Skip to main content

Ants! On your GPU! With JAX!

Project description


Thanks ants!

Thants

Multi-agent and multi-team reinforcement-learning environment modelling ant foraging

Introduction

Thants is a rl environment library based on models of ant colonies foraging for food, also supporting environments with multiple competing colonies.

Thants is implemented using JAX, allowing the environments to be run on GPU enabling large scale performant simulation, and the ability to run environments alongside JAX and Pytorch ML tools.

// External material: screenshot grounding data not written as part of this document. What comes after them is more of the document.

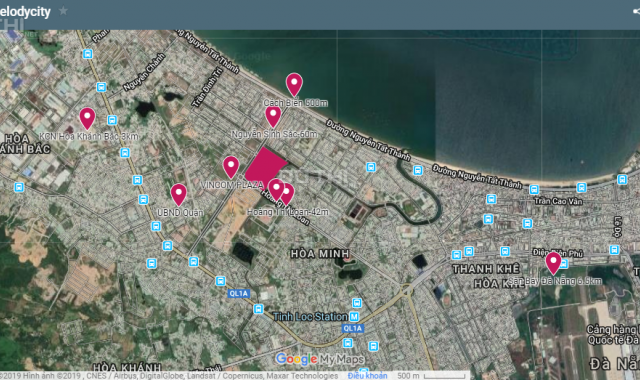Click the Melodycity map title text

[x=25, y=11]
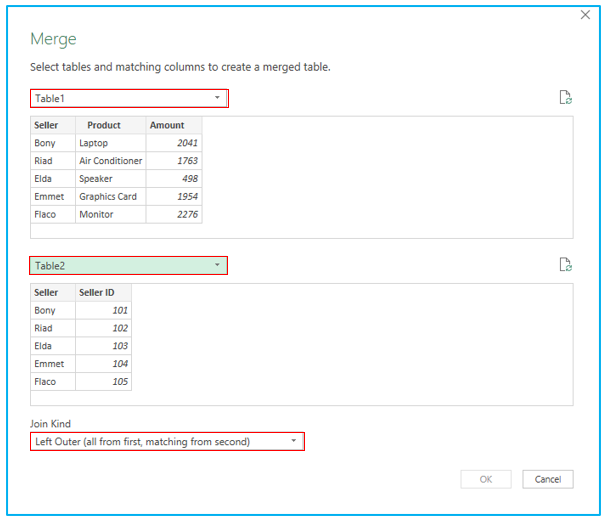This screenshot has height=521, width=607.
Task: Select the Product column header in Table1
Action: [111, 125]
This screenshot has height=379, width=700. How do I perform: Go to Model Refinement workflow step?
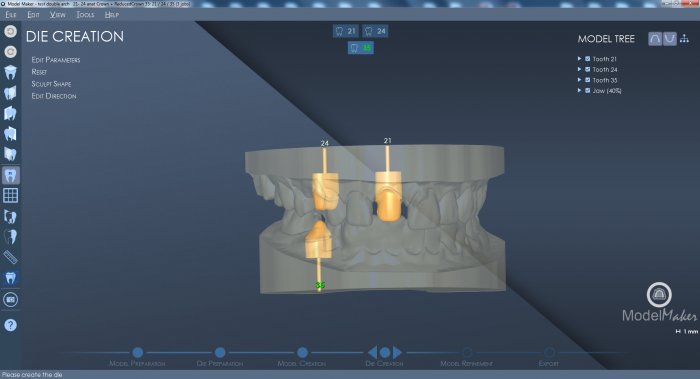click(467, 358)
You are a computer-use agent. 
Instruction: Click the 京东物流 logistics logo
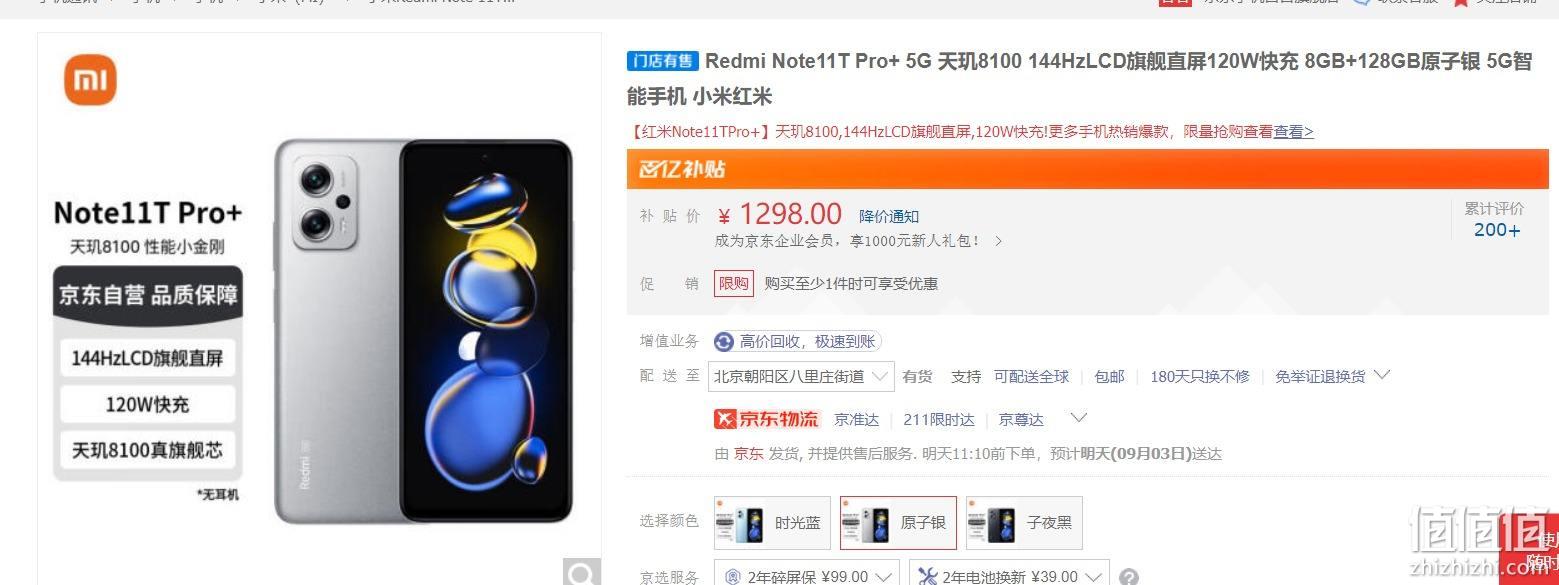[767, 419]
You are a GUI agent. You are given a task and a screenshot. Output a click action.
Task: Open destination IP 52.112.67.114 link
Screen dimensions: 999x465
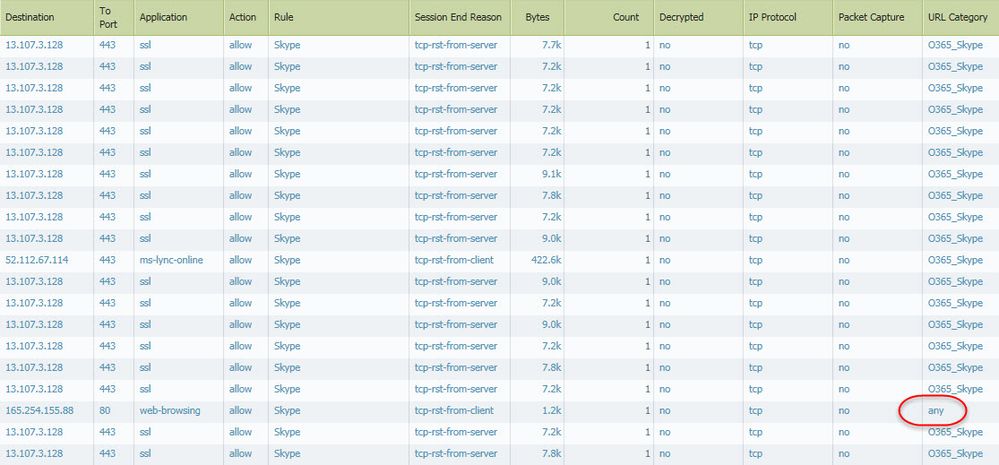click(x=36, y=260)
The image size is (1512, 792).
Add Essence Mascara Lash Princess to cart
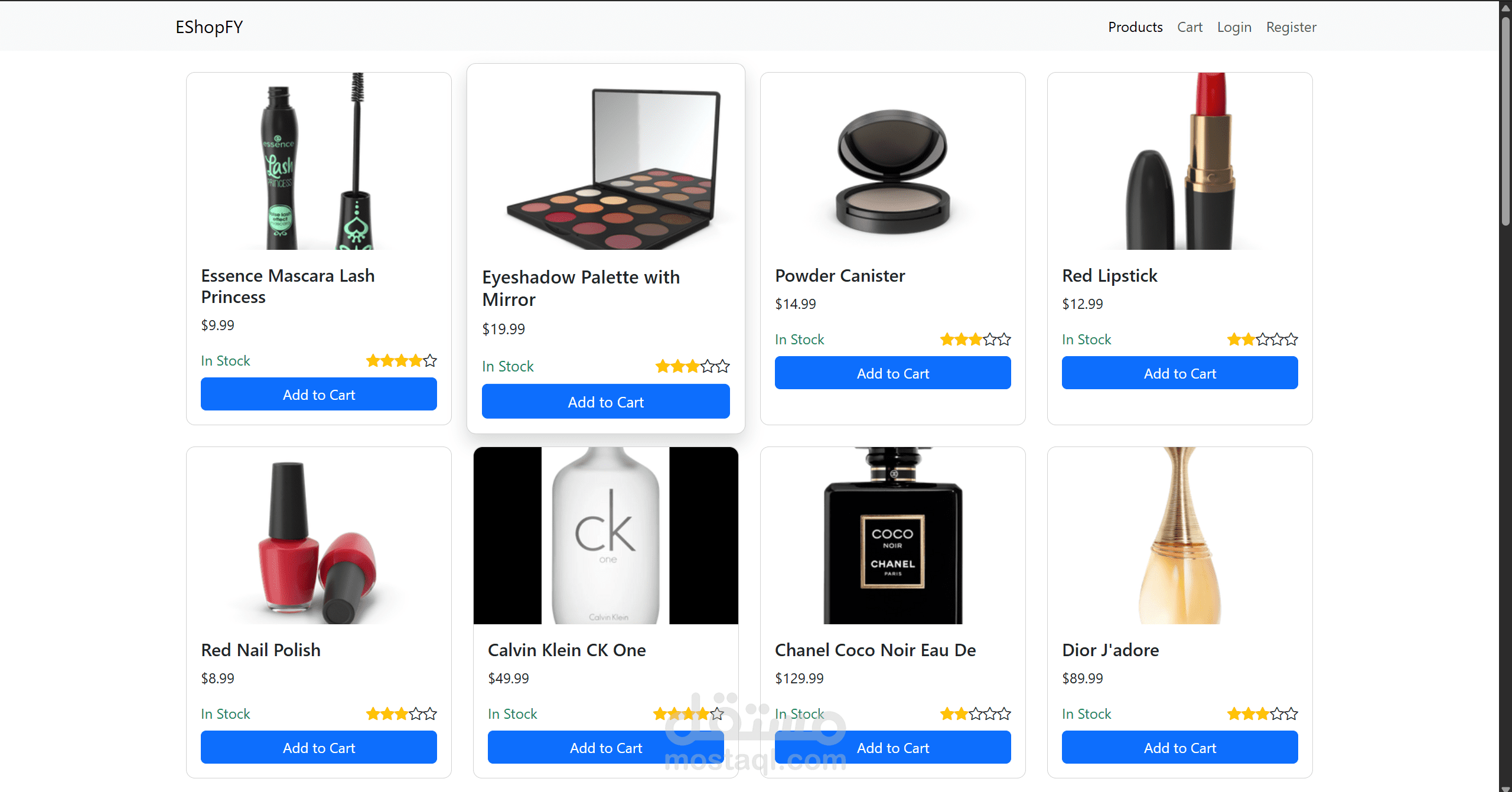[319, 395]
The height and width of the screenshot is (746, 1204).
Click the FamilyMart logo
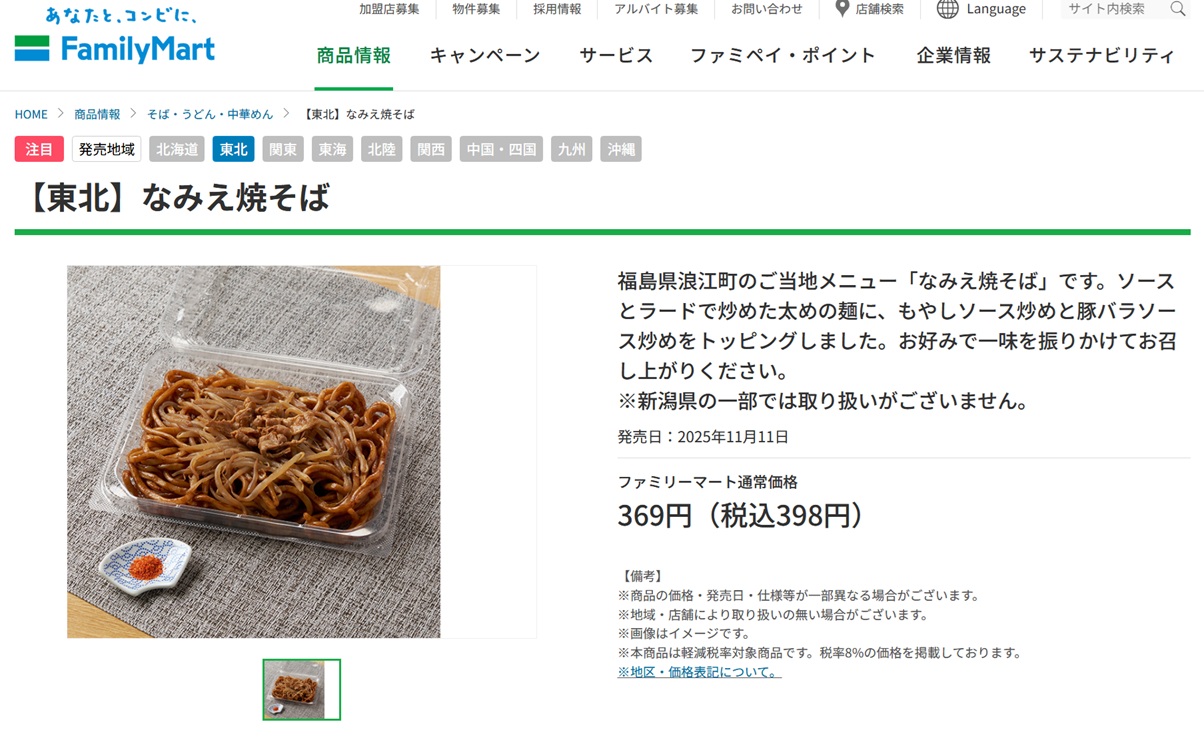(x=114, y=36)
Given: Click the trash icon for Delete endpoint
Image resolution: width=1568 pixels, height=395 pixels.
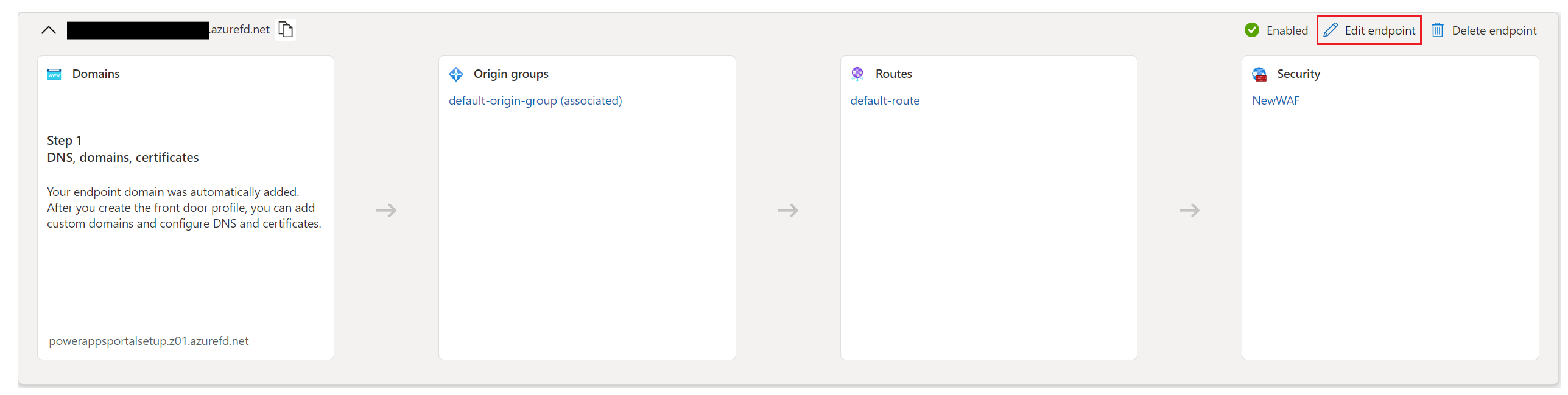Looking at the screenshot, I should click(1438, 30).
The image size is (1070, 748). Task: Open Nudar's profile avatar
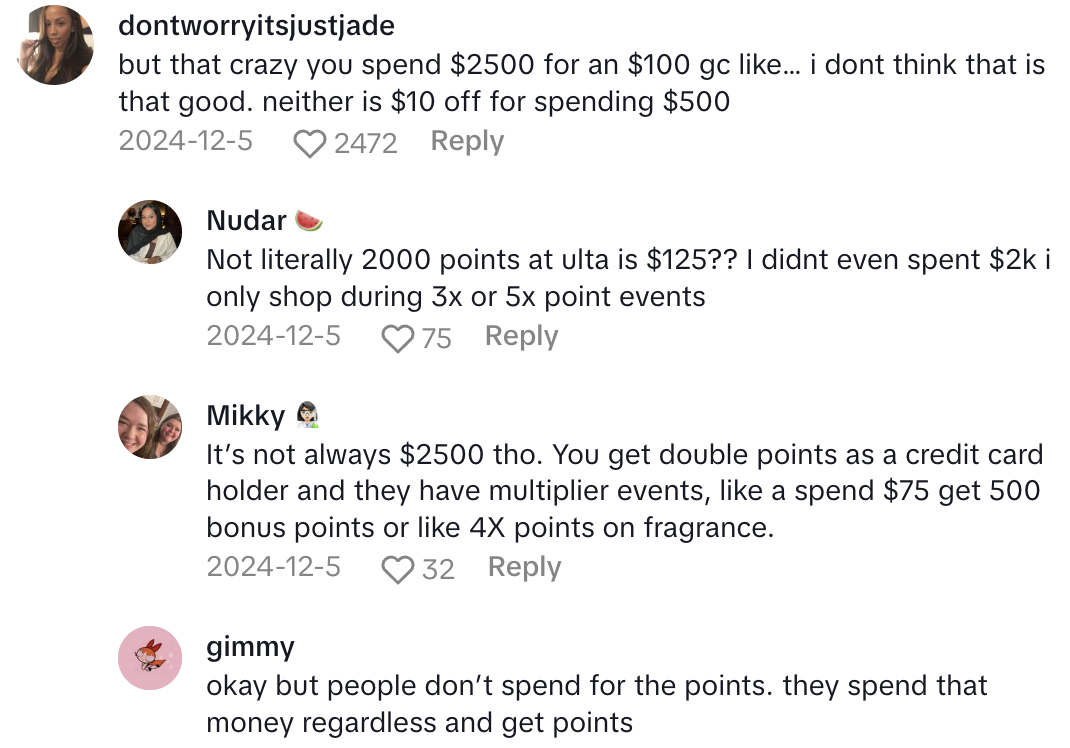[150, 232]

The environment is implemented using the Jumanji RL environment API, with some modification for the multi-colony case.

Usage

Installation

Thants can be installed from pypi using

pip install thants

Examples

Single Colony

The single colony environment follows the Jumanji environment API, with actions provided as an array of individual actions:

from thants.envs import ThantsMono
import jax

env = ThantsMono(dims=(50, 50))
key = jax.random.PRNGKey(101)
state, obs = env.reset(key)
state_history = [state]

for _ in range(50):
    key, action_key = jax.random.split(key, 2)
    actions = jax.random.choice(
        action_key, env.num_actions, (env.num_agents,)
    )
    state, obs = env.step(state, actions)
    state_history.append(state)

env.animate(state_history, 100, "mono_colony.gif")

Multi-Colony

In the multi-colony case each colony is treated independently (and can be different sizes), so actions, observations, timesteps are list/tuples of arrays/structs:

from thants.envs import Thants
import jax
import jax.numpy as jnp

env = Thants((50, 100))
key = jax.random.PRNGKey(101)
state, obs = env.reset(key)
state_history = [state]

for _ in range(50):
    key, k1, k2 = jax.random.split(key, 3)
    # List of action arrays per colony
    actions = [
        jax.random.choice(k1, env.num_actions, (env.num_agents[0],)),
        jax.random.choice(k2, env.num_actions, (env.num_agents[1],)),
    ]
    state, obs = env.step(state, actions)
    state_history.append(state)

env.animate(state_history, 100, "multi_colony.gif")

Preset simple environments can be imported from thants.envs.ThantsDual and thants.envs.ThantsQuad with 2 and 4 colonies respectively.

Environment


A Thants environment with two competing colonies.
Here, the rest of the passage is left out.